From refugia to contact: Pine processionary moth hybrid zone in a complex biogeographic setting


İpekdal K., Burban C., Sauné L., Battisti A., Kerdelhué C.

Ecology and Evolution, vol.10, no.3, pp.1623-1638, 2020 (SCI-Expanded) identifier identifier

  • Publication Type: Article / Article
  • Volume: 10 Issue: 3
  • Publication Date: 2020
  • Doi Number: 10.1002/ece3.6018
  • Journal Name: Ecology and Evolution
  • Journal Indexes: Science Citation Index Expanded (SCI-EXPANDED), Scopus, Academic Search Premier, Agricultural & Environmental Science Database, BIOSIS, CAB Abstracts, Greenfile, Veterinary Science Database, Directory of Open Access Journals
  • Page Numbers: pp.1623-1638
  • Keywords: Aegean Sea, asymmetric introgression, natural hybridization, secondary contact, Thaumetopoea pityocampa, Thaumetopoea wilkinsoni
  • Hacettepe University Affiliated: No

Abstract

Contact zones occur at the crossroad between specific dispersal routes and are facilitated by biogeographic discontinuities. Here, we focused on two Lepidoptera sister species that come in contact near the Turkish Straits System (TSS). We aimed to infer their phylogeographic histories in the Eastern Mediterranean and finely analyze their co-occurrence and hybridization patterns in this biogeographic context.
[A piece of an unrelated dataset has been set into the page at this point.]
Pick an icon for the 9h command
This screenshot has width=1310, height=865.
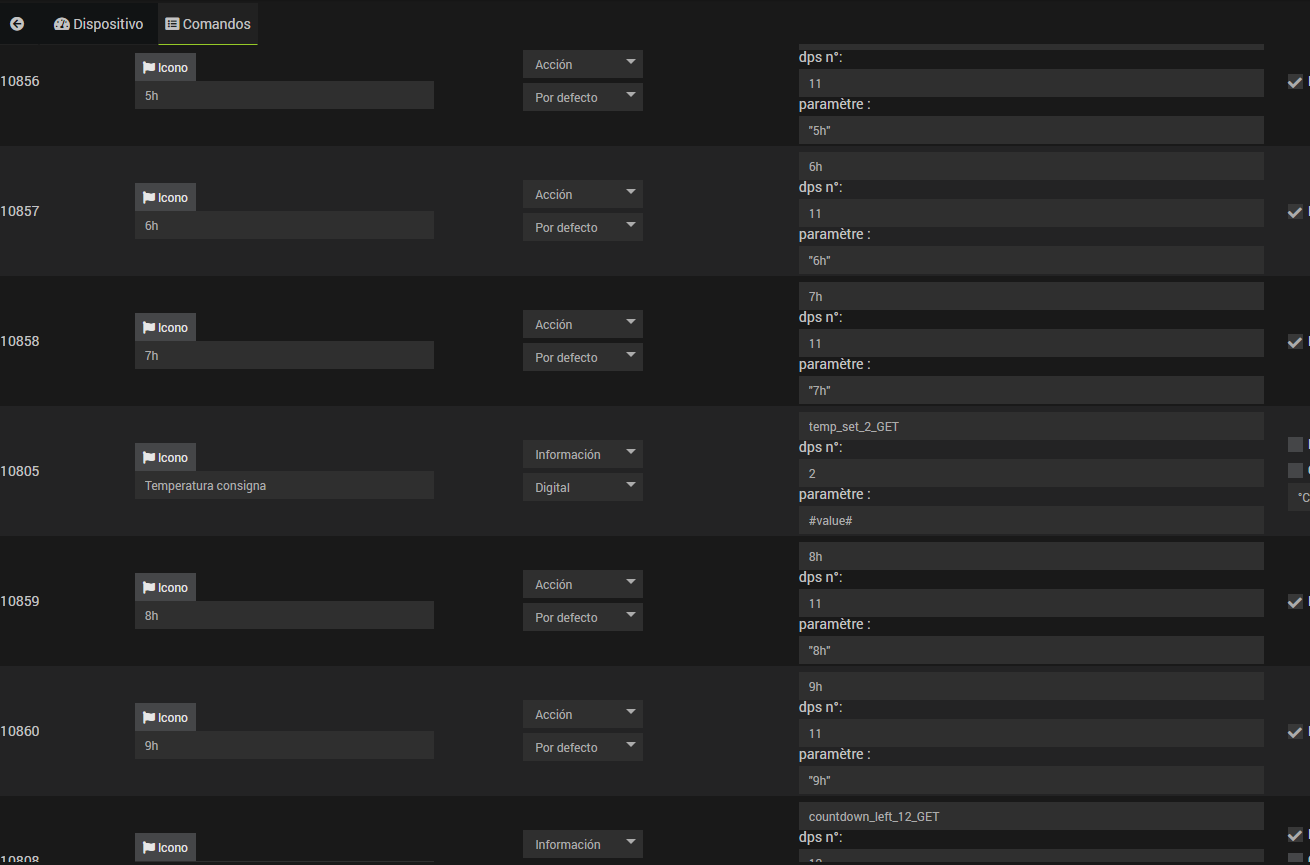(x=165, y=718)
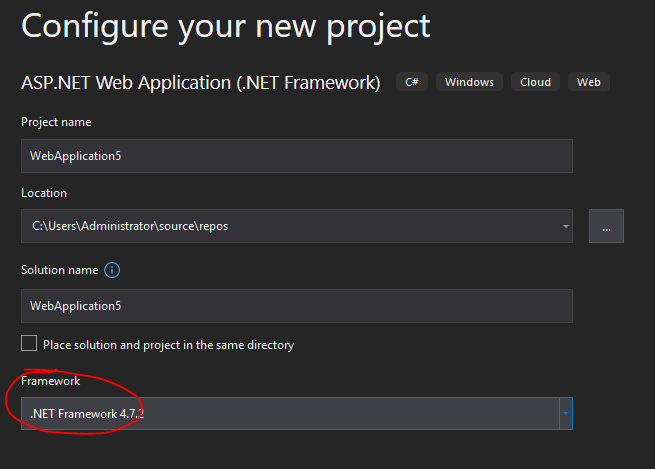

We used molecular mitochondrial and nuclear markers to study 224 individuals from 42 localities. We used discordances between markers and complementary assignment methods to identify and map hybrids and parental individuals. We confirmed the parapatric distribution of Thaumetopoea pityocampa (Lepidoptera: Notodontidae) in the west and Thaumetopoea wilkinsoni in the east and identified a narrow contact zone. We identified several glacial refugia of T. wilkinsoni in southern Turkey with a strong east–west differentiation in this species. Unexpectedly, T. pityocampa crossed the TSS and occur in northern Aegean Turkey and some eastern Greek islands. We found robust evidence of introgression between the two species in a restricted zone in northwestern Turkey, but we did not identify any F1 individuals. The identified hybrid zone was mostly bimodal. The distributions and genetic patterns of the studied species were strongly influenced both by the Quaternary climatic oscillations and the complex geological history of the Aegean region. T. pityocampa and T. wilkinsoni survived the last glacial maximum in disjoint refugia and met in western Turkey at the edge of the recolonization routes. Expanding population of T. wilkinsoni constrained T. pityocampa to the western Turkish shore. Additionally, we found evidence of recurrent introgression by T. wilkinsoni males in several T. pityocampa populations. Our results suggest that some prezygotic isolation mechanisms, such as differences in timing of the adult emergences, might be a driver of the isolation between the sister species.